Try it ▸ Extract, unchanged, every line from the top of the material below through the line with "The height and width of the screenshot is (1204, 1761).", and no more.
-------- Task material
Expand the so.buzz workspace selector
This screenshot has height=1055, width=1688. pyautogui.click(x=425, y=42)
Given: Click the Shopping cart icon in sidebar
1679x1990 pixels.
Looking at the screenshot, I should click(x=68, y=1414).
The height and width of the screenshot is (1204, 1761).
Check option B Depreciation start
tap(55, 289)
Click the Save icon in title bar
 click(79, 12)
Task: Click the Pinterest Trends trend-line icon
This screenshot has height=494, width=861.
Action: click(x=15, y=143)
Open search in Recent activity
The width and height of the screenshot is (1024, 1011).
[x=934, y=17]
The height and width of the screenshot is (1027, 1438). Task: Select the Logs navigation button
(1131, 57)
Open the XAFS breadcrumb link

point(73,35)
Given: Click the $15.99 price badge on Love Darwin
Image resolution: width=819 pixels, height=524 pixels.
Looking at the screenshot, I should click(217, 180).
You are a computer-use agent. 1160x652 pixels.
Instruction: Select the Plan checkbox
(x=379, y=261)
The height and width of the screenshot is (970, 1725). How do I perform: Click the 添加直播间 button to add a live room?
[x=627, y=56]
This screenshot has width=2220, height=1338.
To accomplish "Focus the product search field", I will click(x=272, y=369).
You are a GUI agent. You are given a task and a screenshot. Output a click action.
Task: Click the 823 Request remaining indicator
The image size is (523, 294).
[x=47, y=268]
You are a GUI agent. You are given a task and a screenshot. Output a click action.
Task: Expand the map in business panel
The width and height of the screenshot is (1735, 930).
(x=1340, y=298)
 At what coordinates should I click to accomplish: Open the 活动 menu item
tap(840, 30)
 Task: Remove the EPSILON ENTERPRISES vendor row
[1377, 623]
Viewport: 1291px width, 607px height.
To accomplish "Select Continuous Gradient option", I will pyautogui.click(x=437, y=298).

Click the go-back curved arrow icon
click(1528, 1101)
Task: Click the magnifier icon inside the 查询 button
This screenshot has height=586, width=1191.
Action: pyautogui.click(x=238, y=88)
----------------
Answer to this task ▸
Expand the so.buzz workspace selector
This screenshot has height=1055, width=1688. pyautogui.click(x=425, y=42)
Given: Click the Shopping cart icon in sidebar
1679x1990 pixels.
Looking at the screenshot, I should click(x=68, y=1414).
The height and width of the screenshot is (1204, 1761).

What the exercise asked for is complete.